O MP se baseou em provas técnicas, da quebra de sigilo telefônico indicaram a presença dos militares no local do crime, e no relato da testemunha que sobreviveu à abordagem. E concluiu que o crime de tortura se configurou com emprego de violência e grave ameaça, causando sofrimentos físicos e mentais nas vítimas, em plena via pública, onde algemaram Davi, colocaram-no dentro do camburão, sequestrando e torturando até a morte.

O MP divide a culpabilidade igualmente entre os quatro integrantes, quanto à tortura. Mas Nayara teria sido protagonista de um momento importante do ato violento, de acordo com o relatório policial, tendo reagido violentamente ao nervosismo de Davi, quando o jovem deixou cair a maconha. O jovem era gago não teria conseguido se explicar à policial, que ainda se ofendeu com a droga no chão, segundo o relato da testemunha.

“Nota-se que, pela dinâmica dos fatos, que a morte da vítima Davi Silva deu-se a título de culpa, já que a intenção dos indiciados era torturar para obter informações dos traficantes da região, sendo o caso de crime preterdoloso”, diz um trecho da denúncia do MP, se referindo ao tipo de crime que ocorre quando se pratica uma conduta dolosa, menos grave, como a tortura, mas chega-se ao resultado danoso mais grave do que o pretendido.

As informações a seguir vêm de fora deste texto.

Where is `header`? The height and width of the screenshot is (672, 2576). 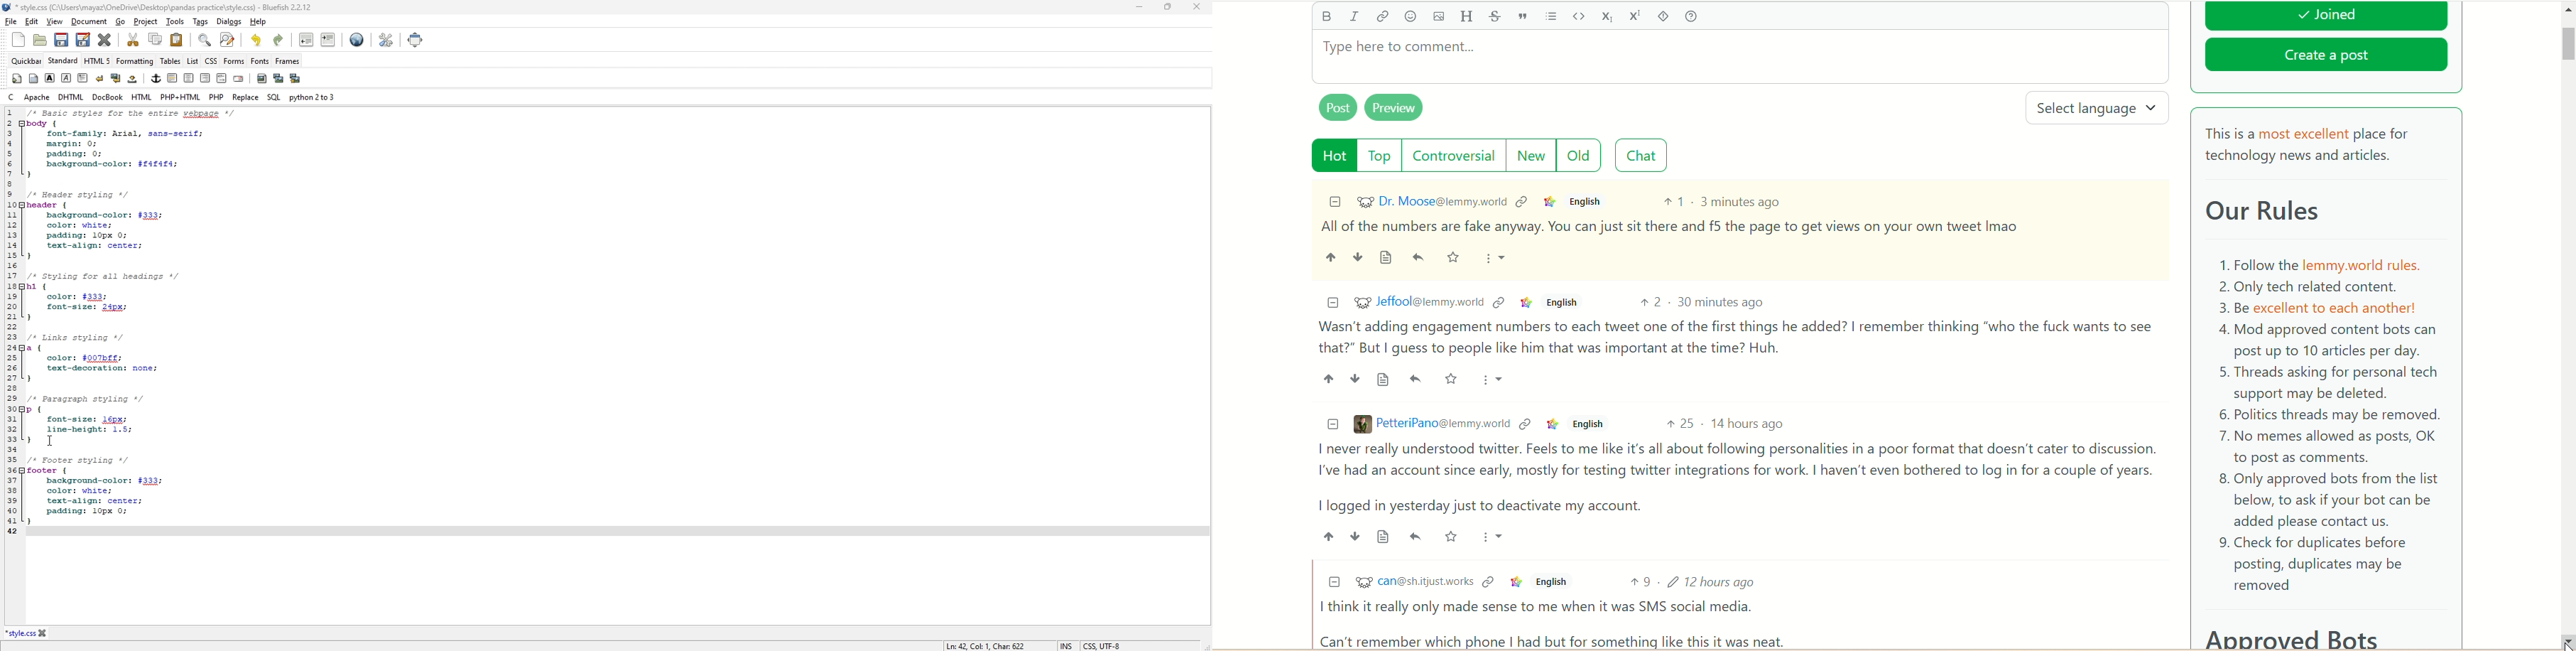 header is located at coordinates (1467, 17).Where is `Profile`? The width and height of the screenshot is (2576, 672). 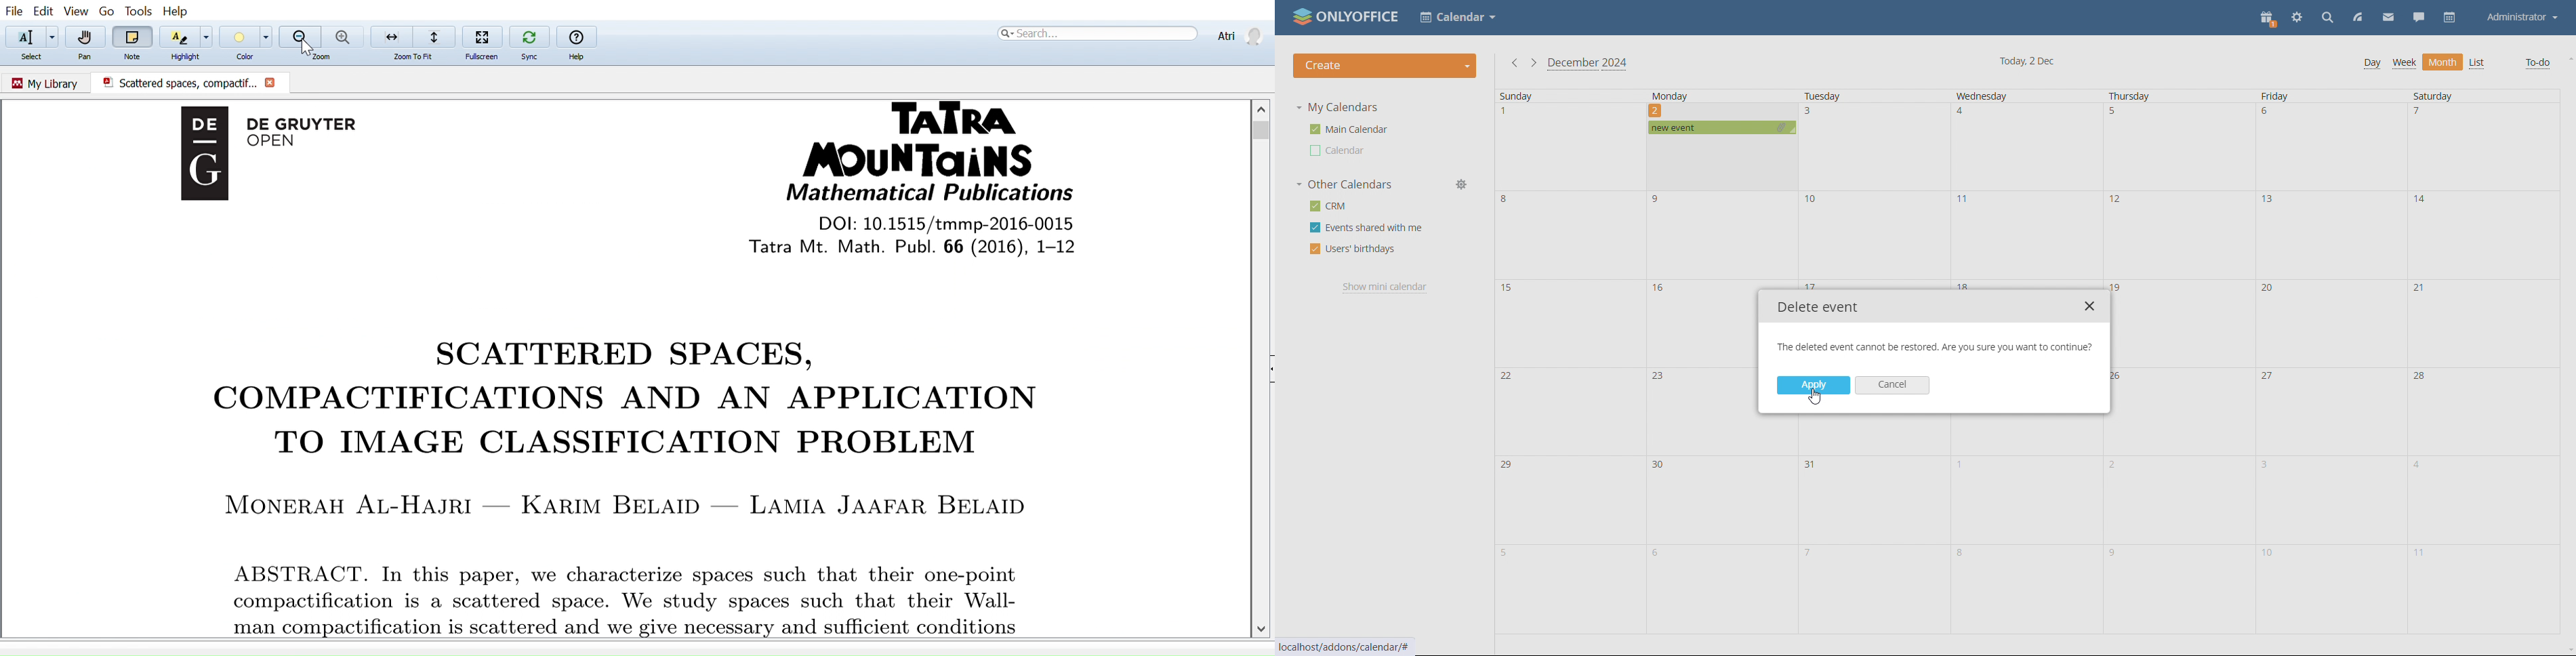 Profile is located at coordinates (1238, 35).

A reportagem não conseguiu contato com o advogado dos policiais, Napoleão Júnior. Mas, em outubro de 2016, o advogado disse ao Diário do Poder que o ponto central da defesa é a demonstração de que os jovens não foram abordados pela guarnição Radiopatrulha, com base nos dados das Estações Rádio Base (ERBs), que rastreiam e indicam local e horário do uso dos telefones celulares dos acusados; bem como em depoimentos colhidos na fase de investigação. “A gente consegue provar que eles não estavam no local. E, se não estavam no local, logo, não abordaram”, argumentou o advogado dos militares.

Ele afirma ainda que uma perícia técnica forense dentro da viatura não conseguiu detectar nenhum resíduo capaz de provar serem pertencentes a nenhuma das vítimas.